Lights, camera, theater!

VHSL theater crew creates memory filled comedy


Gayda Makki

During rehearsals of “Work in Progress” theater arts director Andrew Shaw presents seniors Alli Baxter, Zach Smith and Samantha Massi with constructive criticism.

Gayda Makki, Staff Writer

After thinking, feeling and actually being a character for weeks, the VHSL theater crew walks on stage for another one of their many rehearsals. Unlike traditional shows, this play was only open to the advanced theater students in first period. 

The actors received the play’s script before winter break, so they could read it over break and have a sense of what’s to come. Auditions and role casting were held the first day back from break. The play, “Work in Progress” is an original by theater arts director Andrew Shaw, with about 16 characters, three of which are the main characters. 

“It’s centered around a character who’s a high school student trying to return to normal after losing someone close to them,” Shaw said. “It is based on my own life experience dealing with grief and the loss of a loved one.”

The VHSL theater crew placed first in districts on Jan. 21 and regionals on Feb. 8  and are currently preparing for states on March 4. Rehearsals for upcoming state competition are held in first period and a couple days after school each week.         

Preparations such as role casting started the first day back from break. The first two weeks included memorizing lines, character work, technique specialization and scene transitions.

“All these past weeks we’ve been trying to perfect the play and make it as seamless as possible,” Shaw said. 

Aside from characters, there are also people working behind the stage ensuring the play and the actors are in costume, full makeup and are ready for the show. Junior Lake Ervin is in charge of costumes, hair and makeup. 

“For the first scene everyone is in black, except for the main characters,  but then layers start to get put on,” Ervin said. “I try to make costumes discern characters from each other, so they can all have a different vibe.” 

Being an original play, the actors have the freedom to interpret each of their roles in their own way. The individual roles given to the actors were not at all specific and had no significant name. Every character’s name is based on what they do in the play; this way, the actors have the chance to work with their director, Shaw, to create these memory filled characters. 

“I really love watching all the actors perform and the characters they come up with on the way,” Junior Nishmaya Gundapuneedi said. “Getting to see people really build their own character and put them out on stage is really fun for me and allows us to call this play our very own.” 

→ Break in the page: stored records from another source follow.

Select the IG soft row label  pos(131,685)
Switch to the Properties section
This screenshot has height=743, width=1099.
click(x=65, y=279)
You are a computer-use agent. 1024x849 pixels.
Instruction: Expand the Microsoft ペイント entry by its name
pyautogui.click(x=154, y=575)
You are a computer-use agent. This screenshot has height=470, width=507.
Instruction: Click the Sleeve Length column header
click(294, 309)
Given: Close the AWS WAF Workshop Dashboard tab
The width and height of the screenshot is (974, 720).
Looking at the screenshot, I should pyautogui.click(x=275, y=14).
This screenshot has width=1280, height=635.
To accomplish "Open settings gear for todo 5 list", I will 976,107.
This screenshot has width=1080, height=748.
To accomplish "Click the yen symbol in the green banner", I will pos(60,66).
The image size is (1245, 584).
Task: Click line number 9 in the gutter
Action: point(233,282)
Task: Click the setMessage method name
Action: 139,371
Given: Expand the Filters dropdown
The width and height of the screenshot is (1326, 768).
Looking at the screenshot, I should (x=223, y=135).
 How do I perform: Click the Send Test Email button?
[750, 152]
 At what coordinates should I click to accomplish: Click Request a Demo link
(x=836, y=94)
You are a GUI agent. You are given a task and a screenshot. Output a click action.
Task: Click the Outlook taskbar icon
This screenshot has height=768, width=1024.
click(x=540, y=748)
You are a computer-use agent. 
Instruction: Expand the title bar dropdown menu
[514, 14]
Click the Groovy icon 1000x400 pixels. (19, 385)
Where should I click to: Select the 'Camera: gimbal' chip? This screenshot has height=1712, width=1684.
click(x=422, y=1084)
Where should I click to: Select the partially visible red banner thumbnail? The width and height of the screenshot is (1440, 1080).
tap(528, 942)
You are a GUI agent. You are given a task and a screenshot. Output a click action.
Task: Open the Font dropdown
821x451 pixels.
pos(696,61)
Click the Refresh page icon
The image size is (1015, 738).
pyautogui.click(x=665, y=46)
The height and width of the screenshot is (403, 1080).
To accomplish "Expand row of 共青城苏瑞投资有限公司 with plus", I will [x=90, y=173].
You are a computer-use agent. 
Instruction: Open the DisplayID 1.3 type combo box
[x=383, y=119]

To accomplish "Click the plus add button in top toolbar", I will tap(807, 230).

From past competitions, the VHSL theater crew received some admiration, comments and critiques from judges. They are looking for creativity in the script as well in the actual performance. They were told by judges that their scene transitions were smooth and outstanding. Some goals they’d like to add for future competitions are to perfect these transitions and make them as clean as possible and to include sections of overlapping dialogue in an attempt to sound more like real world conversations. The individuality of the 16 characters and their depth of talent also gained some special recognition from judges. 

“We’re excited from the notes we got [in districts and regionals] to continue to work on,” Shaw said. 

 According to junior Rory Ketzle, everyone in the department is dedicated to not only theater, but also to each other. 

“If we mess around during rehearsals, we’re not only disrespecting our director, but also our cast members as well,” junior Rory Ketzle said. “They have spent hours and hours preparing themselves, so it’s all about respect and pride in what we are doing.” 

One of the last major improvements the actors are trying to implement is a precise presentation of humor in the play. When performing at districts, the director and actors realized that the audience didn’t know they were allowed to laugh. 

“We started out with a funeral and it was a bit sad and gloomy, and so I guess it wasn’t clear for people that this show was supposed to be humorous,” Shaw said. 

In response to this, they decided to pinpoint a couple of jokes and tweak the delivery to make it clear that people were meant to laugh; the cast continues to practice as a cohort, learning from experience.

“Overall, I think all of the show and the whole crew are going to be very well prepared and have a good time,” Shaw said. “A lot of it comes down to personal preference of the judges, so there’s always going to be one or two judges who don’t like our overlapping dialogue, which is okay, because I have many more ideas to come.”